First, the much-debated IMF provision, which interestingly enough, allows our country drawing rights for the first time in the history of the IMF.
Secondly, the majority stripped language from this bill that would have prevented release of photographs of detainees, thus endangering U.S. citizens and members of our own Armed Forces overseas.
Thirdly, the majority inserted watered-down language on the closing of Guantanamo Bay, allowing for these dangerous prisoners to be brought to the U.S. for trial 45 days after the Obama administration submits certain paperwork to Congress. These all represent reasons to vote ``no,'' to send this legislation back to the drawing board, and to come back with a straightforward bill that supports our troops.
But I want to use this time to talk about the direction of our national security funding, our defense spending.

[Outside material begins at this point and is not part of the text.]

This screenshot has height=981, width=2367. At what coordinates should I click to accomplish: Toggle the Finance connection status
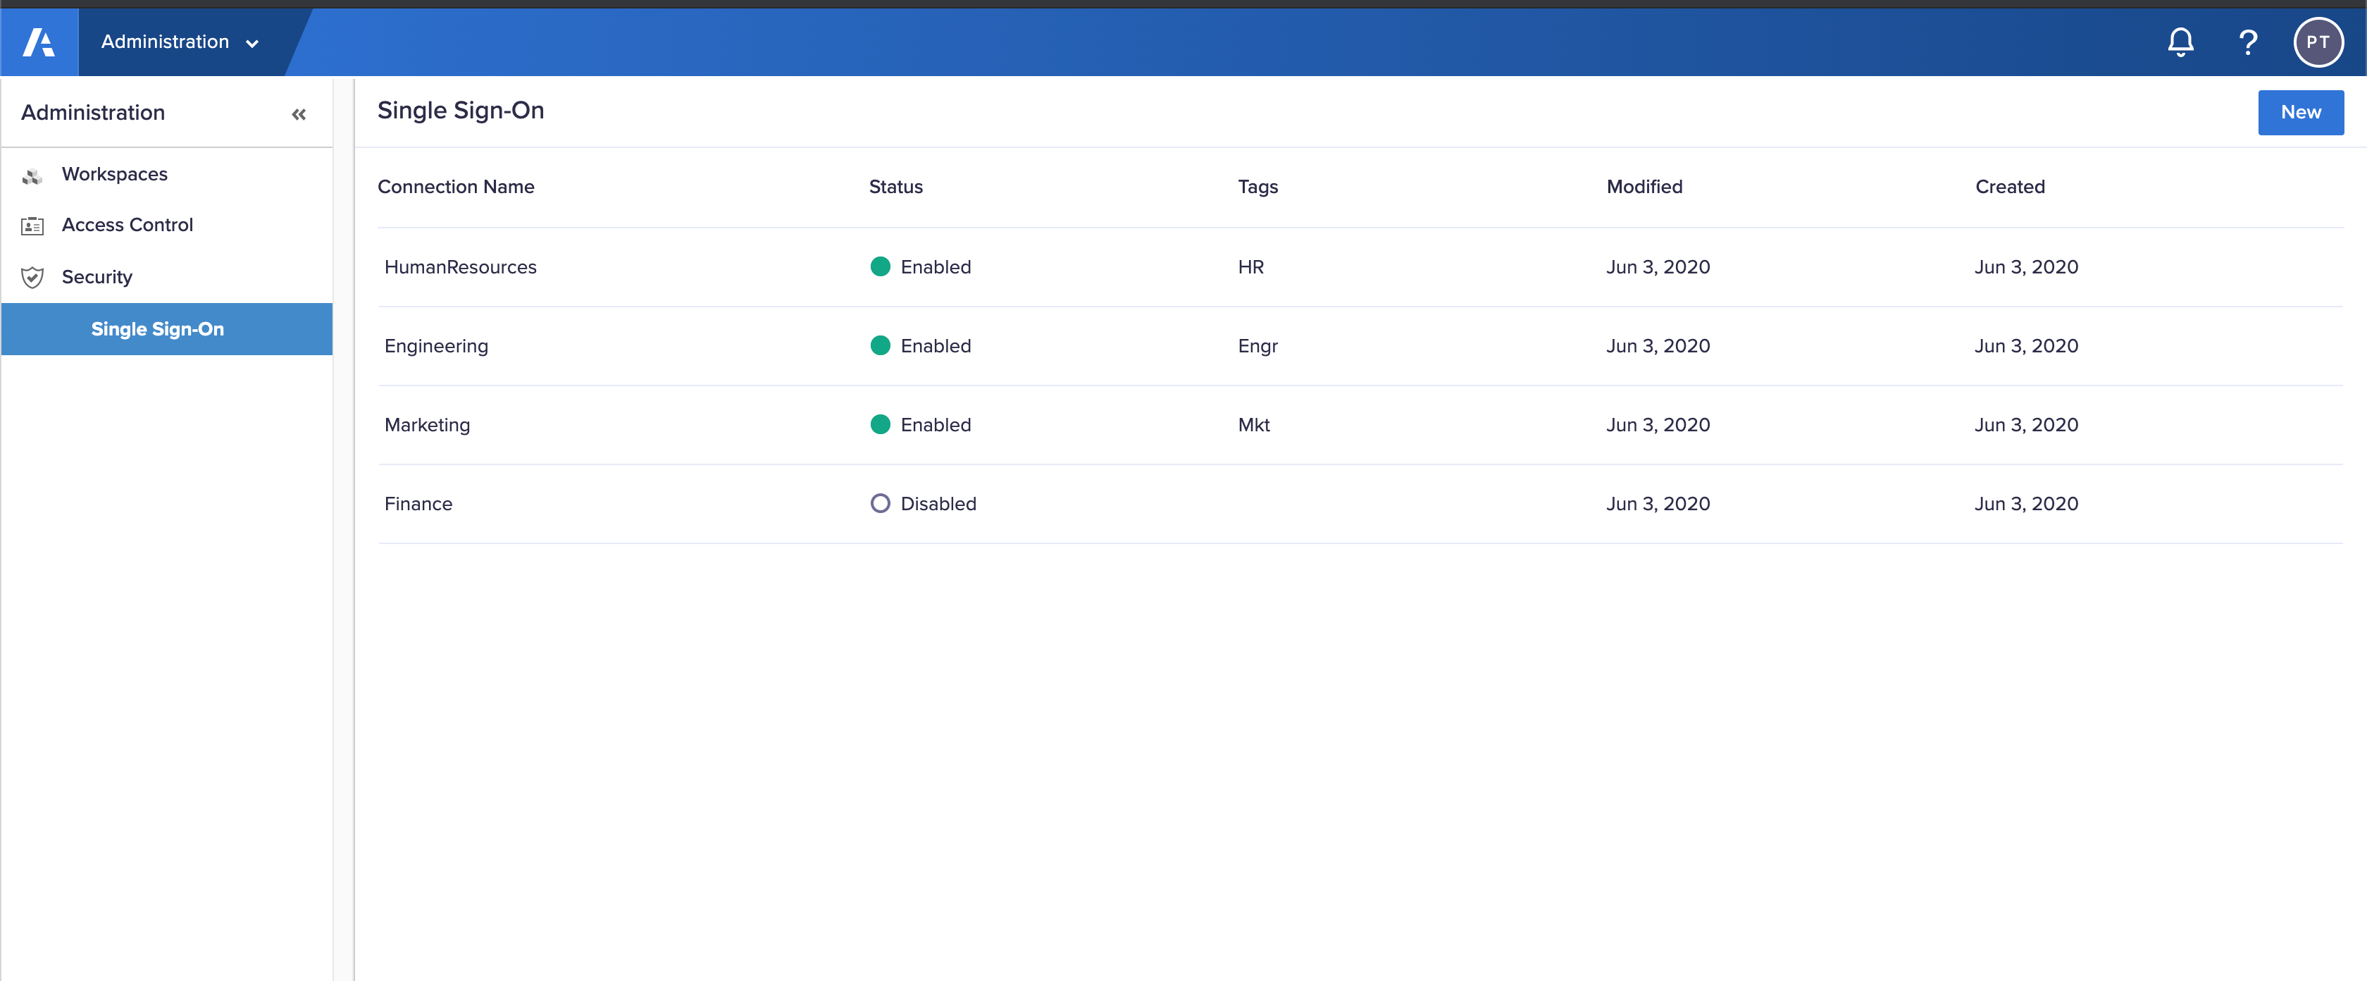(x=879, y=503)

If you believe the administration, this will be the last supplemental appropriations bill to fund our operations in Afghanistan and Iraq, even though our forces will remain in Iraq for a significant number of years and our efforts in Afghanistan are just now ramping up.
The administration says it's putting such costs for future soldier needs into the base appropriations bill. However, it doesn't take a green eyeshade to determine that the administration's request, combined with the rate of inflation, essentially adds up to no growth. We're standing still. We're treading water.
And in a world where the North Koreans threaten conventional nuclear war, Russia is becoming more resurgent and aggressive, and China is rapidly increasing its aggressiveness.
For these reasons, I rise to oppose this conference report.